Near term, 30% of all employers are looking to do some Q4 hiring, and 25% are planning to bring in Q4 seasonal help, led by 43% of retailers.
“After experiencing incremental improvements over the past few years, the U.S. labor market is nearing a tipping point,” said Matt Ferguson, CEO of CareerBuilder. “The jobs outlook for Q4 is now more in line with pre-recession forecasts as employers cast a greater vote of confidence in both permanent and seasonal hiring. What’s also encouraging is that recruitment plans for small businesses with more than 50 employees are keeping pace with larger organizations. We’ll continue to see a spotlight on jobs and wages in the upcoming elections and beyond as we strive for an even stronger employment environment in 2015.”
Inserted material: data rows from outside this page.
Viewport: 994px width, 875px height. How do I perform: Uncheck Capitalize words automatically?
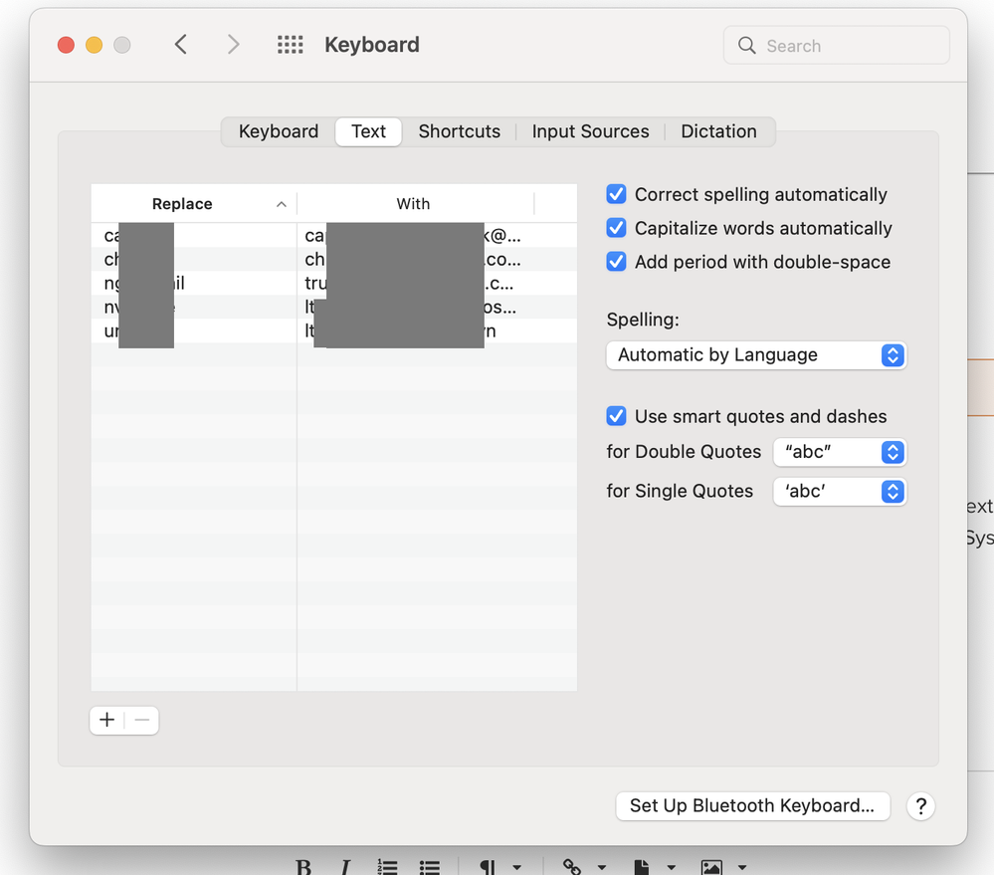coord(617,228)
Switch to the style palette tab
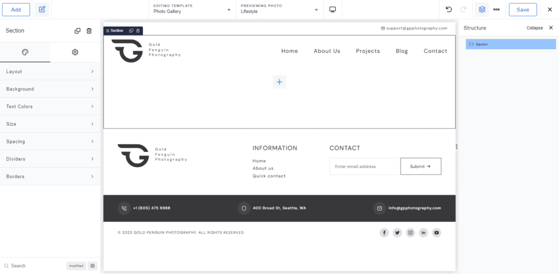 25,52
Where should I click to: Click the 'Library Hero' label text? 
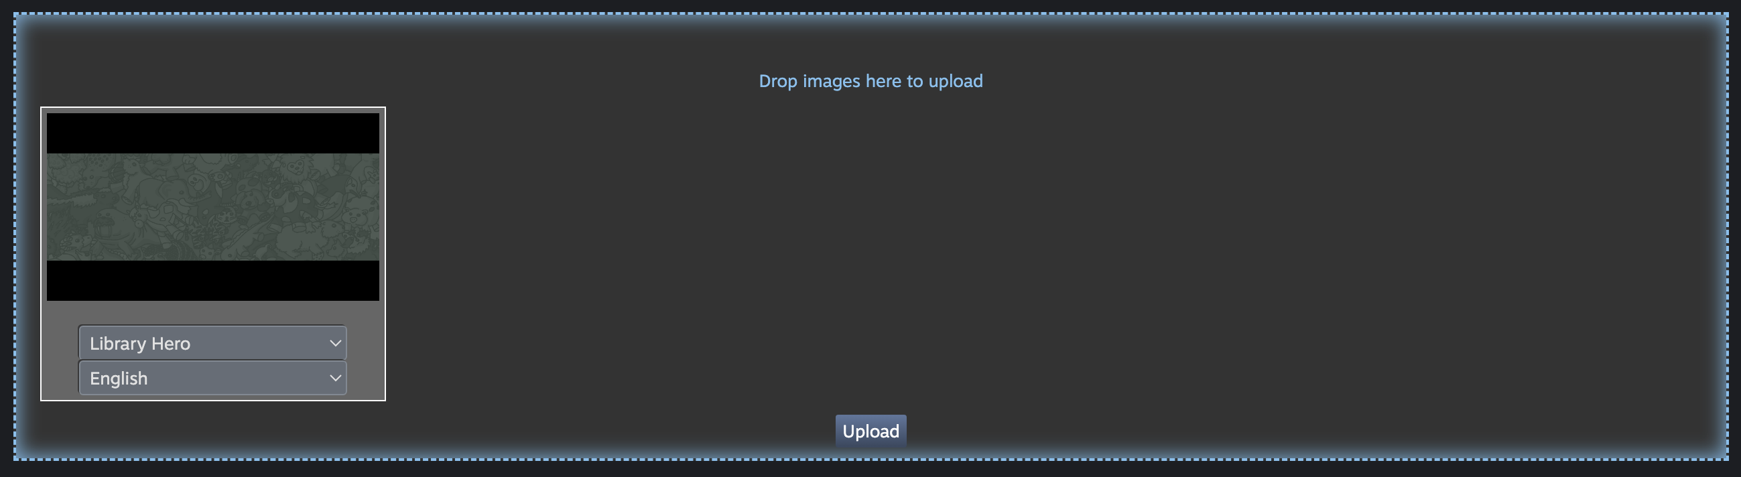[x=140, y=343]
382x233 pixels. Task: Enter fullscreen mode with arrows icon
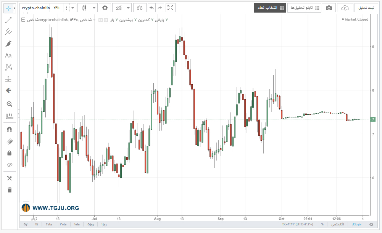click(171, 8)
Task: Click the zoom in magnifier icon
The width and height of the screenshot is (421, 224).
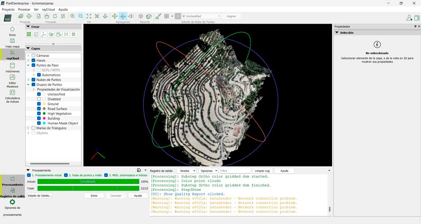Action: pos(72,16)
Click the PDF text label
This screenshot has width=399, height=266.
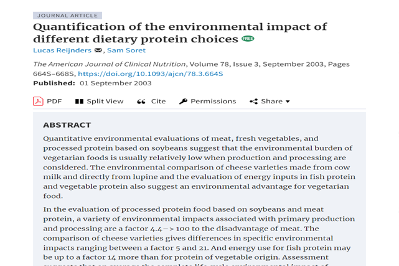click(x=54, y=102)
Looking back at Q3, CareerBuilder observed, “There was a notable year-over-year gain in hiring in the third quarter. Thirty-four percent of employers added full-time, permanent headcount in Q3, up from 28 percent in the same period in 2013. Ten percent decreased headcount – a slight improvement over 11 percent last year – while 54 percent made no change to staff levels and 2 percent were unsure.”
Those companies making seasonal hires are expected to go along these lines:
Customer Service – 40 percent
Administrative/Clerical – 15 percent
Shipping/Delivery – 13 percent
Accounting/Finance – 12 percent
Inventory Management – 12 percent
Information Technology – 11 percent
Sales (non-retail) – 11 percent
Gift Wrapping – 10 percent
Marketing – 7 percent
Hosting/Greeting – 7 percent
As for permanent hires, CareerBuilder broke levels down by region and company size.
36% 251-500 employees
35% 500+ employees
34% 51-250 employees
16% 50 or less employees
RBR-TVBR observation: Few things inject life into an economy like citizens with new jobs and money to spend – you know, consumers!
So many good things when a citizen transitions from unemployment to a job. The consumption of public resources, like unemployment insurance and other things, goes away, taking with it drag on the economy.
In its place comes new spending, some of which may very well go toward relieving pent up demand for high ticket items, purchases that have been necessarily been off.
When spending grows, companies that have been sitting on inventory during slow times suddenly have to start manufacturing new items – and that means more hiring, and even more people with money to spend.
It’s the virtuous cycle, the opposite of the evil viscious cycle.
Could it be that the US is truly beginning to emerge from economic malaise and is ready to start putting some nice positive growth numbers up on the scoreboard?
Keep your fingers crossed! And do more than that – use this employment study in your pitches – if people have jobs and are prepared to spend, this is a fact that your clients will want to know so they can also cash in.